4. El 26 de junio de 2014 la directora de Manifestaciones y Licencias, Julieta Cortés Fragoso, dio cinco días hábiles al representante legal del Colegio Enrique Rébsamen para presentar el resultado de las pruebas de carga establecidas en los artículos 185 y 186 el Reglamento de Construcciones para el Distrito Federal, firmadas por el Director Responsable de Obra y Corresponsable de Seguridad Estructural.

“No existe suficiente evidencia teórica o experimental para juzgar en forma confiable la seguridad de su estructura, ya que aun y cuando el formato AU-17 no las prevé, se trata de una edificación clasificada en el grupo A del Reglamento que se cita, el cual es de mayor jerarquía, cuya falla estructural constituye un peligro significativo al tratarse de un inmueble destinado a escuela”, se informaba en el oficio enviado a la escuela.


5. El 27 de junio de 2014 la delegación solicitó al representante legal de la secundaria que presentara la Constancia de Seguridad Estructural. El documento debía incluir una carta responsiva del Director Responsable de Obra y el resultado de las pruebas de carga establecidas en los artículos 185 y 186 el Reglamento de Construcciones para el Distrito Federal.

La constancia tenía una vigencia de cinco años.

6. El 15 de julio de 2014 el Director Responsable de Obra, Juan Mario Velarde Gámez, dio el visto bueno de la Constancia de Seguridad Estructural, luego de realizar las pruebas de carga utilizando sacos de arena.


7. El 22 de septiembre de 2014 el corresponsable de seguridad estructural, Francisco Arturo Pérez Rodríguez, informó a la delegación Tlalpan que el edificio era seguro y que la escuela se encontraba en perfecto estado.

En el documento que presentó indicó que la estructura, hecha a base de elementos de concreto reforzado y muros de mampostería, no presentaba hundimientos, desplomes, grietas o cuarteaduras, y que sus elementos se encontraban en perfecto estado.

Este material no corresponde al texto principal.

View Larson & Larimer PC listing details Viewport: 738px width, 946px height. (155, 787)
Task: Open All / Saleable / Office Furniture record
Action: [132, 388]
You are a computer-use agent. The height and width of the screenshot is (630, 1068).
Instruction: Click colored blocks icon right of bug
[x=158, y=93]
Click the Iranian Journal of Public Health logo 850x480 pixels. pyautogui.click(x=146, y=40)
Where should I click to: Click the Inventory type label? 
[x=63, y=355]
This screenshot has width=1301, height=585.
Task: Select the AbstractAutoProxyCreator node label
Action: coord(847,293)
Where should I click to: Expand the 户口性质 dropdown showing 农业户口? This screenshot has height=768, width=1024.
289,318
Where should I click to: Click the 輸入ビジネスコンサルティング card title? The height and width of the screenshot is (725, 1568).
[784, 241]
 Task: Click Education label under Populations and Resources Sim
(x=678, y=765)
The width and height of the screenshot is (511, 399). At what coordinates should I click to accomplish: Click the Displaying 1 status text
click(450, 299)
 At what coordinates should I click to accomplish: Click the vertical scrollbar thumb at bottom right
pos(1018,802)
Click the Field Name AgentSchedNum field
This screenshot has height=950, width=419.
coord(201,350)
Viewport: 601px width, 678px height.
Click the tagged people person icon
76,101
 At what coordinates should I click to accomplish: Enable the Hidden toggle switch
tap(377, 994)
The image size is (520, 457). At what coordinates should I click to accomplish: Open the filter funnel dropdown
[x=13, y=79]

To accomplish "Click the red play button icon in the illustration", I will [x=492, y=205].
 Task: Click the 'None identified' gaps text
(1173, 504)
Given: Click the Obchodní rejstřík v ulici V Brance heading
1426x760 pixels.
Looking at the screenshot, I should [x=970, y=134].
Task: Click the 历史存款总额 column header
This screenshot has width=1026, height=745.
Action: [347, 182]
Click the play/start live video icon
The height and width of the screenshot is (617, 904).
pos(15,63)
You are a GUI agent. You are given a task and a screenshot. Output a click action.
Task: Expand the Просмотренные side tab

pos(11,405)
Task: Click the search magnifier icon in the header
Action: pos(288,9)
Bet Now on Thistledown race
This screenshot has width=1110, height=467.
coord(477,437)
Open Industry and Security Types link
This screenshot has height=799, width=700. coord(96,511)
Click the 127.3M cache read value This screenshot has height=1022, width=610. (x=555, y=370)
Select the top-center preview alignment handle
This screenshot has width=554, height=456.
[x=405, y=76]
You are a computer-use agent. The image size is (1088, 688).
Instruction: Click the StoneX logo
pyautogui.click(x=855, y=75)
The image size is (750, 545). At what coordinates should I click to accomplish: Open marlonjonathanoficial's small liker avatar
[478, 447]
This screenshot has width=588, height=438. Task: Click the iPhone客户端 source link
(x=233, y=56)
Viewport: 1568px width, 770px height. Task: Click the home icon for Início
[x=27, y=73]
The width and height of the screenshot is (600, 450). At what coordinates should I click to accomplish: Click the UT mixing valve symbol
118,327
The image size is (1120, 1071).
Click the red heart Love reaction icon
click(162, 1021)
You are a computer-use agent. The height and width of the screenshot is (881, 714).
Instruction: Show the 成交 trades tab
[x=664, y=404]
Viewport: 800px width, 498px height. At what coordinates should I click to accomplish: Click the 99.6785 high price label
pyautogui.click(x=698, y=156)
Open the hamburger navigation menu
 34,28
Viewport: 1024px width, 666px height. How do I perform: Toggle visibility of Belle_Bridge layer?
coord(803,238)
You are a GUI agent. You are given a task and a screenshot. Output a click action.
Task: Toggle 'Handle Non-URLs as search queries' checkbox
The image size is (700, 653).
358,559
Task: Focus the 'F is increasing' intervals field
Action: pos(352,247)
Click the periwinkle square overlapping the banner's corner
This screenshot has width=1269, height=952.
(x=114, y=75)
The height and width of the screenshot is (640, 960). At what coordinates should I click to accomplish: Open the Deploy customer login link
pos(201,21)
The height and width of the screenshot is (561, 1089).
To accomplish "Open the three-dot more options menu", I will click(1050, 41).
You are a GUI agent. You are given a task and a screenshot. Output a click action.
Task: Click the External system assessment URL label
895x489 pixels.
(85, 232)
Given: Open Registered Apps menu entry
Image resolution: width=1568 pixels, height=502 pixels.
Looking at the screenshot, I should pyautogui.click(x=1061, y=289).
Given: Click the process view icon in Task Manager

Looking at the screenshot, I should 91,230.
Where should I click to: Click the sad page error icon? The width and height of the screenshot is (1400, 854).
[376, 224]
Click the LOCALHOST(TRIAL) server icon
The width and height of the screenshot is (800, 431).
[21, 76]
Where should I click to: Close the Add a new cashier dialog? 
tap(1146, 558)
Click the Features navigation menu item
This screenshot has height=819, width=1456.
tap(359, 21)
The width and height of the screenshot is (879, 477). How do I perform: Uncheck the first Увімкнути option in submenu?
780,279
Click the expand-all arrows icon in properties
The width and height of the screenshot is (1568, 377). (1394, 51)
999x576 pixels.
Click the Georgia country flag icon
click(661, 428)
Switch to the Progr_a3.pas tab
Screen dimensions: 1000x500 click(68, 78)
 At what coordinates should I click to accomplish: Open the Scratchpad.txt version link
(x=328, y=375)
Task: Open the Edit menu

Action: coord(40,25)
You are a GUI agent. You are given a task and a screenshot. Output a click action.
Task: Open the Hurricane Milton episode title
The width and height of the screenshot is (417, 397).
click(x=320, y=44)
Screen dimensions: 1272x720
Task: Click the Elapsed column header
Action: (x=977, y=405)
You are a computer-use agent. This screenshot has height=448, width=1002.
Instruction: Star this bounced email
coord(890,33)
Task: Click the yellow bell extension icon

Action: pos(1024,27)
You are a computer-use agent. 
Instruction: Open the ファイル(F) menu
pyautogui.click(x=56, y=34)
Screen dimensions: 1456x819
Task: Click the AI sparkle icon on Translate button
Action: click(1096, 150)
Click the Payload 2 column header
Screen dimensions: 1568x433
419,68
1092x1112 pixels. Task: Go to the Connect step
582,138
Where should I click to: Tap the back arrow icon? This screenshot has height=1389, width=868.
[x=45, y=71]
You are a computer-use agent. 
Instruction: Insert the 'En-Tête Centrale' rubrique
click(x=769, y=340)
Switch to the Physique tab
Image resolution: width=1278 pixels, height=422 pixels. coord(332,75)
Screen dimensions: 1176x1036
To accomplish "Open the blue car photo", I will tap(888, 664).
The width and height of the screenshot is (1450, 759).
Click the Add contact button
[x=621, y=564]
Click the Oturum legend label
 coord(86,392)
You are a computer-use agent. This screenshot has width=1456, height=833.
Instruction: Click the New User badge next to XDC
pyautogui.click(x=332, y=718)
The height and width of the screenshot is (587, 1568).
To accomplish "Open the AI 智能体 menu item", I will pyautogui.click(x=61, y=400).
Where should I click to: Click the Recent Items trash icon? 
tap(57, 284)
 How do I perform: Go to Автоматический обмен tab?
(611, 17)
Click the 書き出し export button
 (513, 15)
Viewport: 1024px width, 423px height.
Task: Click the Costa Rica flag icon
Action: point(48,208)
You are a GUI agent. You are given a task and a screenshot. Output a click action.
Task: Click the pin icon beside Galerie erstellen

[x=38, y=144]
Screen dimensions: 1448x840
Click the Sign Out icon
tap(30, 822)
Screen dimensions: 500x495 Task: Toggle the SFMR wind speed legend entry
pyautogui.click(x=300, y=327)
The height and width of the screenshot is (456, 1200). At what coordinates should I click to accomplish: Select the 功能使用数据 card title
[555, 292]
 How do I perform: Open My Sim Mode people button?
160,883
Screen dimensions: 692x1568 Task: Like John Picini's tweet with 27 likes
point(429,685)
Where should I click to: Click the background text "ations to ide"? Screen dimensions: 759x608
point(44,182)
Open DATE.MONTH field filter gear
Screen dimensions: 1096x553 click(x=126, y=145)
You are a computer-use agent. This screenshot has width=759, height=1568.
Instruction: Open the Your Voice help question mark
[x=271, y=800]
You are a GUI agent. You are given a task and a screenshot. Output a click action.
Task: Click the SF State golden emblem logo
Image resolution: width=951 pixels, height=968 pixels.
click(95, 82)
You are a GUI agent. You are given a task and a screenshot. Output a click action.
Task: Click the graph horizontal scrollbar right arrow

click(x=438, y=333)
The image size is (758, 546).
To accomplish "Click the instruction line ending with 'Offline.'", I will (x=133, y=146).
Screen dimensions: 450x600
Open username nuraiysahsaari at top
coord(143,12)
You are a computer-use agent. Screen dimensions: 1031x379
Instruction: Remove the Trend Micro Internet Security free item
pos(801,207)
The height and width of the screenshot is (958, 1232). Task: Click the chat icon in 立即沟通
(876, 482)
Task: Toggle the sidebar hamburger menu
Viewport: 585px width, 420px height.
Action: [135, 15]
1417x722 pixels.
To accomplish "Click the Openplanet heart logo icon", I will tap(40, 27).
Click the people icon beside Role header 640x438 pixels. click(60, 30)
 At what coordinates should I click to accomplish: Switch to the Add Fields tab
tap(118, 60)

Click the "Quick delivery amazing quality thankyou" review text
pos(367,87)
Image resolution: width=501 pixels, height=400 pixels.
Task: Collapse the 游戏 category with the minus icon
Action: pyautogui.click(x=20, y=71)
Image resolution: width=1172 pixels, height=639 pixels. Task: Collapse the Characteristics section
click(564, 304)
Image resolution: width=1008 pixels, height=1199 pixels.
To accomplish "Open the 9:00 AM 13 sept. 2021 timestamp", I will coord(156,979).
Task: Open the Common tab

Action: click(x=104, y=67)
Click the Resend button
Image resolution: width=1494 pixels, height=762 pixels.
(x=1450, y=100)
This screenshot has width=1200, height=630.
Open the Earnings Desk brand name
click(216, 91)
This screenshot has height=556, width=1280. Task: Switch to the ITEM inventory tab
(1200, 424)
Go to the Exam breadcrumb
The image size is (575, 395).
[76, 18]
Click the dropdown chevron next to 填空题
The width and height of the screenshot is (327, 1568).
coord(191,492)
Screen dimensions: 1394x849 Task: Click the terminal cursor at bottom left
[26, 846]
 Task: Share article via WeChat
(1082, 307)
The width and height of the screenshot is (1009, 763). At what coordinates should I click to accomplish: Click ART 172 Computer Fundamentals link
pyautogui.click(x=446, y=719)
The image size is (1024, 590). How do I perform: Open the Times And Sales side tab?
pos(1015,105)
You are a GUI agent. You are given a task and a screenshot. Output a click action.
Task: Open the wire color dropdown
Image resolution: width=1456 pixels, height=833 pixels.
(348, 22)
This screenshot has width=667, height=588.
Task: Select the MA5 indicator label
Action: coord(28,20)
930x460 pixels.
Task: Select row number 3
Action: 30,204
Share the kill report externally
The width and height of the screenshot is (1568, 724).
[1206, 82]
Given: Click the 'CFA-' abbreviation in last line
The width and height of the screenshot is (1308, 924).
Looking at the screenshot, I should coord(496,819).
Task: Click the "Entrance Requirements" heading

8. Bajo protesta de decir verdad, el 2 de junio de 2017, Juan Apolinar Torales, Director Responsable de Obra, informó a la delegación que el uso de suelo del predio no fue ni sería modificado.

El mismo día, Apolinar Torales y la propietaria del inmueble, García Villegas, informaron a la delegación que cumplían con las condiciones de seguridad estructural necesarias para funcionar como escuela, tras haber realizado una inspección ocular.

La dueña afirmó que el Director Responsable de Obra revisó las instalaciones y estructura del inmueble y concluyó que contaba con los equipos de seguridad indispensables en una situación de emergencia.


En otro oficio fechado el mismo día, Torales Iniesta dijo que la construcción se encontraba en buenas condiciones, por lo que no era necesario realizar pruebas de carga para comprobar la estructura.


“Después de haber verificado y revisado cada uno de los elementos estructurales, como son las columnas, trabes y losas, los muros de cortante, y la estructura en general, así como de sus diversos componentes; la calidad de los materiales que compone dicha estructura, con el objeto de verificar que se encuentren en perfecto estado de mantenimiento y de servicio; que no presentan deflexiones, agrietamientos, asentamientos, en muros, pisos, trabes y losas; y por no encontrarse en ninguno de los supuestos de artículos 185, no es necesario comprobar la seguridad de la estructura por medio de las pruebas de carga que se señalan en el artículo 186, además de que se tiene el Dictamen de Seguridad Estructural, vigente del cual se anexa copia simple”.